Earlier this week, farming and some conservation groups announced that they had come to a deal to link eligibility for crop insurance premium subsidies to compliance with conservation measures. In return, in one of the great sell-outs in modern times, the conservation groups agreed not to push for payment limits or means testing on farm subsidies.
But it seems that the new link between conservation and government support for crop insurance has angered the House Agriculture Committee Chairman, Frank Lucas. From the DTN Ag Policy Blog yesterday:
Lucas, a Republican from Oklahoma, told DTN off the House floor Wednesday that he has a philosophical problem with various lobby groups "tying strings to how farmers farm" and dictating terms to producers when the farm bill is supposed to be about raising food and fiber.
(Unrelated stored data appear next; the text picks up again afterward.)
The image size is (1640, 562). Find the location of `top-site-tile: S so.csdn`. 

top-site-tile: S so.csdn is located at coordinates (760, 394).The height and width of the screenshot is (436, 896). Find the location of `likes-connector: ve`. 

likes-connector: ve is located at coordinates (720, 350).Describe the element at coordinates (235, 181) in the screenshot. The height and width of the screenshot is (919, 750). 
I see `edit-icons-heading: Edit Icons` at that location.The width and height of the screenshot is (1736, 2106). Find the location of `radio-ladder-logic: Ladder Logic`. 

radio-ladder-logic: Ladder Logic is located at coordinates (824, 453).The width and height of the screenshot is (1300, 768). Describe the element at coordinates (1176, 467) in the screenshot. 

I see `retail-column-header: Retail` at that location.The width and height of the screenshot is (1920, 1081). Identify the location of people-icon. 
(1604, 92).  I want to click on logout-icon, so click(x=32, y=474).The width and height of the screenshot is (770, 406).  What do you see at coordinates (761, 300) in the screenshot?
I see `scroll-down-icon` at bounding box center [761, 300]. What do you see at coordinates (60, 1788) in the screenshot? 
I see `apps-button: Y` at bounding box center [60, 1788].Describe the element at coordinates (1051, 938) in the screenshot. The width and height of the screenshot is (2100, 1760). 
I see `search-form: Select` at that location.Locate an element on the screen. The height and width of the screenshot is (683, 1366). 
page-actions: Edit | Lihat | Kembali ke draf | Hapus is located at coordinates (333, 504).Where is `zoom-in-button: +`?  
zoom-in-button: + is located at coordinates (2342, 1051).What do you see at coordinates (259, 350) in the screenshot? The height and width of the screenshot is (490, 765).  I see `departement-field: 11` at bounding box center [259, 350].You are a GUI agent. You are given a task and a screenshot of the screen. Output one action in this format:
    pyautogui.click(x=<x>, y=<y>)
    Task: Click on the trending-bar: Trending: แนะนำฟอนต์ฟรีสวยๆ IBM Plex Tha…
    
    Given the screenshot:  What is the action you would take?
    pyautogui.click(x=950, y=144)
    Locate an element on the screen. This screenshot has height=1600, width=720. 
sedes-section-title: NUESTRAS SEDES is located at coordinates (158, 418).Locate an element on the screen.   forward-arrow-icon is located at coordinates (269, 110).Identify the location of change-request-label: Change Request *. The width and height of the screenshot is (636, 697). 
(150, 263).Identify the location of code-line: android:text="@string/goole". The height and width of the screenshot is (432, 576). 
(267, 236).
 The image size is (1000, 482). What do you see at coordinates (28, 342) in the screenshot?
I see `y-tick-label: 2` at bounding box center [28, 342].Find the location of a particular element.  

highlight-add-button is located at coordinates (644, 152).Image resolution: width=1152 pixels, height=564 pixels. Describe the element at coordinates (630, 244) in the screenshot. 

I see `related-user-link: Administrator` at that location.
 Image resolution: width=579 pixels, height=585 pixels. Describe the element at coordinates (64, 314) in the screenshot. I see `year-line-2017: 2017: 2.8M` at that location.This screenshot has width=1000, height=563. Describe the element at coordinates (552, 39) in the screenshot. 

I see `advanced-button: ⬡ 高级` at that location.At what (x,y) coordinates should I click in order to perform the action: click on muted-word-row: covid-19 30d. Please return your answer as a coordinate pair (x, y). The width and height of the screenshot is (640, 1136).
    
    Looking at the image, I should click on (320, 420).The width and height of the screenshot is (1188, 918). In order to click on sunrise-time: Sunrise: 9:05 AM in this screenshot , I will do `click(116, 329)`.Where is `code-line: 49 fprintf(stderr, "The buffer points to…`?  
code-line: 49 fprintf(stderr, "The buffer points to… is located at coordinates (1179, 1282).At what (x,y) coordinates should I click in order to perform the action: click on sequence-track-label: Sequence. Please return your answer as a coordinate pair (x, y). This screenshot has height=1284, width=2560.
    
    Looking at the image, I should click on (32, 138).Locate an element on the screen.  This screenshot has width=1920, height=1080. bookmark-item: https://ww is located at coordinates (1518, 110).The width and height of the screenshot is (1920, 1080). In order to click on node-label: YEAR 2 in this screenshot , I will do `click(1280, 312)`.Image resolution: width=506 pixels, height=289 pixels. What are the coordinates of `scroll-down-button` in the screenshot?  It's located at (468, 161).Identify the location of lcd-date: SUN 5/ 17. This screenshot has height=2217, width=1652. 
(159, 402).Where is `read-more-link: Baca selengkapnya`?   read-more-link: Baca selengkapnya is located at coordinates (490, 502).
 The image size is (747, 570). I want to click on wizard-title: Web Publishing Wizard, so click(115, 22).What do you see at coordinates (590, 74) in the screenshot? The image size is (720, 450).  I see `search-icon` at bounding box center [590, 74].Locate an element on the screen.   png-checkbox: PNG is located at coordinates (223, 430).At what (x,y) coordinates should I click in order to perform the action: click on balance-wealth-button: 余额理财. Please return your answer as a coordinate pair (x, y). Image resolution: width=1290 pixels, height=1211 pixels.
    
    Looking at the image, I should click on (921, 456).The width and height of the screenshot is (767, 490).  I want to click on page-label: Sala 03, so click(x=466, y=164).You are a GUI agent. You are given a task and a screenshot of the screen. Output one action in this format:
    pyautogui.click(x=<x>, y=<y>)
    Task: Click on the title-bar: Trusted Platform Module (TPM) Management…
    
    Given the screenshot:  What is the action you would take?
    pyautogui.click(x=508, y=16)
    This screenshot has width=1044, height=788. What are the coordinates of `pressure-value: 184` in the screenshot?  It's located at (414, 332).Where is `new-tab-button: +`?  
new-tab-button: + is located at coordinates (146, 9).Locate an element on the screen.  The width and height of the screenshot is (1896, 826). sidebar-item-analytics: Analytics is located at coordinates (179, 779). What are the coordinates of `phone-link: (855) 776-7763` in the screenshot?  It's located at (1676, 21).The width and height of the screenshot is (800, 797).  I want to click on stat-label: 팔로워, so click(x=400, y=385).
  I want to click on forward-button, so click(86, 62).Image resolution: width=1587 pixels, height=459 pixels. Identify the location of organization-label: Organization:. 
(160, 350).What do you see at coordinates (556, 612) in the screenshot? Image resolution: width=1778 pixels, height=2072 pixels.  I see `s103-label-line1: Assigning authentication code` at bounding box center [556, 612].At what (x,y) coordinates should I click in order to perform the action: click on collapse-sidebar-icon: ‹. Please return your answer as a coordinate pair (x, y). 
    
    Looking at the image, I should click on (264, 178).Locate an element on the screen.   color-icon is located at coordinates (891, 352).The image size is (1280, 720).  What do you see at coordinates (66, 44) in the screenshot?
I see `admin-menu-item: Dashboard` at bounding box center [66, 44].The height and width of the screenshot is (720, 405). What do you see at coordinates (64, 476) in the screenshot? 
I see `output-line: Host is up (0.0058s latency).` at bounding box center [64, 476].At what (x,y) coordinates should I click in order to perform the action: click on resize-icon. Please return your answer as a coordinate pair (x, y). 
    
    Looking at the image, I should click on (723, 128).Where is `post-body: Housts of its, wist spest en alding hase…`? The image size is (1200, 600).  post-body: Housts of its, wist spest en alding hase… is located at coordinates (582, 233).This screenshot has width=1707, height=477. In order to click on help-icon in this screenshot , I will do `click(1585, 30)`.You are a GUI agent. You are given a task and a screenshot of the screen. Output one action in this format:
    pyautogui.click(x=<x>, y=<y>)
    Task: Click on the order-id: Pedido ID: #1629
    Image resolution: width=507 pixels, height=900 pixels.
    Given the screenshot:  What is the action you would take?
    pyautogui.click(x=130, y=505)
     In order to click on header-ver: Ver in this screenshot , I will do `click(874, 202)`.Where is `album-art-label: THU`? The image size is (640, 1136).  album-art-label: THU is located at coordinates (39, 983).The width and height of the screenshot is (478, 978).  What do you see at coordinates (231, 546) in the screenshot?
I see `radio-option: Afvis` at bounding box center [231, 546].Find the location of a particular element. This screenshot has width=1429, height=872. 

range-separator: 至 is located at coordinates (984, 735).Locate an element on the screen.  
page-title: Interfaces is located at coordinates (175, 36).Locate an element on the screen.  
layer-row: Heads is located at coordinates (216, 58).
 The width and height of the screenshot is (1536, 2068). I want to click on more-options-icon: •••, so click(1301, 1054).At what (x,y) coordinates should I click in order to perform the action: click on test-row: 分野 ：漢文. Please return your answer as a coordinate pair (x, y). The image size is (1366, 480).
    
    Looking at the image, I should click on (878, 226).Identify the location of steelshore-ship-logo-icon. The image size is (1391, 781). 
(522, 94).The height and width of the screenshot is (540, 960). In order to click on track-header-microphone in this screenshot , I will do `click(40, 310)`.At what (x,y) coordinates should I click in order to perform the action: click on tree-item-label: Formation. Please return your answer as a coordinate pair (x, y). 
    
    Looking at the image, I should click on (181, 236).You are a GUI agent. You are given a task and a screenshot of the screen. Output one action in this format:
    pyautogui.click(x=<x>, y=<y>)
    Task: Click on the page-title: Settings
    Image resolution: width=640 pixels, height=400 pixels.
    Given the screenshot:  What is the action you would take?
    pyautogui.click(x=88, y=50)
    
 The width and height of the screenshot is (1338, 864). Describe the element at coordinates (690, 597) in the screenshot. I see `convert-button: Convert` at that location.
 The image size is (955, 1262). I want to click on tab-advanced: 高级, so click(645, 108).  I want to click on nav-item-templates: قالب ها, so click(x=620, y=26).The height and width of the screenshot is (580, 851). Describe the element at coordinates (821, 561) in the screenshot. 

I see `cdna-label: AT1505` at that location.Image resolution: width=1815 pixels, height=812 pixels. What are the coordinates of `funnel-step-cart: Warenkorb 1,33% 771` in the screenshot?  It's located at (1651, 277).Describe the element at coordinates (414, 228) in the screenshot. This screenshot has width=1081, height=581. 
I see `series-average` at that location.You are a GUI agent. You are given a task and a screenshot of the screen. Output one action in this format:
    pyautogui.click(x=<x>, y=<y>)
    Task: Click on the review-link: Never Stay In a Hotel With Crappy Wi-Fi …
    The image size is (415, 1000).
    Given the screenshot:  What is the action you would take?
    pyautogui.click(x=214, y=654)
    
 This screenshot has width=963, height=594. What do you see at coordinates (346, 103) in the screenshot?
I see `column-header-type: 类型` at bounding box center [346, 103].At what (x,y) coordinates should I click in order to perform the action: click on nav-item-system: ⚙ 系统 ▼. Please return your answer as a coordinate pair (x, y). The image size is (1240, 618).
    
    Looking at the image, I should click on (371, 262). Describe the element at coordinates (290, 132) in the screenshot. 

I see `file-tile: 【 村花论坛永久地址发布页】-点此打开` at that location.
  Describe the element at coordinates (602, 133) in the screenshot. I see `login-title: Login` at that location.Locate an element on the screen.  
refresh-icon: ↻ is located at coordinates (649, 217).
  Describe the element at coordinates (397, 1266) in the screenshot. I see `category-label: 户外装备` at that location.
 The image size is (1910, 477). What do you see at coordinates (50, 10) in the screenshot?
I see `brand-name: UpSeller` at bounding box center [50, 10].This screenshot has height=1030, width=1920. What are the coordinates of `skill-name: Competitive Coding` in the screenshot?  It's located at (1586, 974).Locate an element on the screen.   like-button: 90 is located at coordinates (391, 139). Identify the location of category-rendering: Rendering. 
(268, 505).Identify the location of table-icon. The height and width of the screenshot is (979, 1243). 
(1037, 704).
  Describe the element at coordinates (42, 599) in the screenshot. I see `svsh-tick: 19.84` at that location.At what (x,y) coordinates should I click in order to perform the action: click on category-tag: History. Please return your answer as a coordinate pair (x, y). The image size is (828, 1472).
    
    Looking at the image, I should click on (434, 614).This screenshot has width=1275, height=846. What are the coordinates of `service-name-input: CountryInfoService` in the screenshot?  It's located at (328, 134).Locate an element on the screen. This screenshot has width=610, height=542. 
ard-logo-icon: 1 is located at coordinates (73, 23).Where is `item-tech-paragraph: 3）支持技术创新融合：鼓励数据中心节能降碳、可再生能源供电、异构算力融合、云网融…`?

"My perspective has always been, very sincerely, if a farm bill is about raising food --- and I know 80% of it now is about making sure people have enough to eat, helping them buy their food --- but if it is about raising food, farmers should have the tools to raise the food and fiber," Lucas said. "And if you engage in whole series of things, such as you can't get crop insurance unless you plant in a certain way, on a certain day, in a certain direction, or you can't access a variety of other programs, then we aren't having a farm bill that helps farmers raise food and fiber, but we have a social tool here that's used to direct how farmers use their lives and conduct their business." [emphasis added]
You'll excuse me if I am having trouble summoning much sympathy for your special interest friends, Mr Lucas. It's just that I feel that having to accept inconvenient conditions should be expected when you suck at the government teat. The Farm Bill was designed as a social tool, and you and your colleagues over the years have added more "social tools" like food stamps, environmental programs and energy subsidies in order to secure sufficient votes for your pork. Complaining now that all these other people are ruining your party is, to say the least, a bit rich.
If farmers don't want to be directed on "how [they] use their lives and conduct their business," then I suggest they start sending their cheques back. Ending farm programs will truly Free the Farm.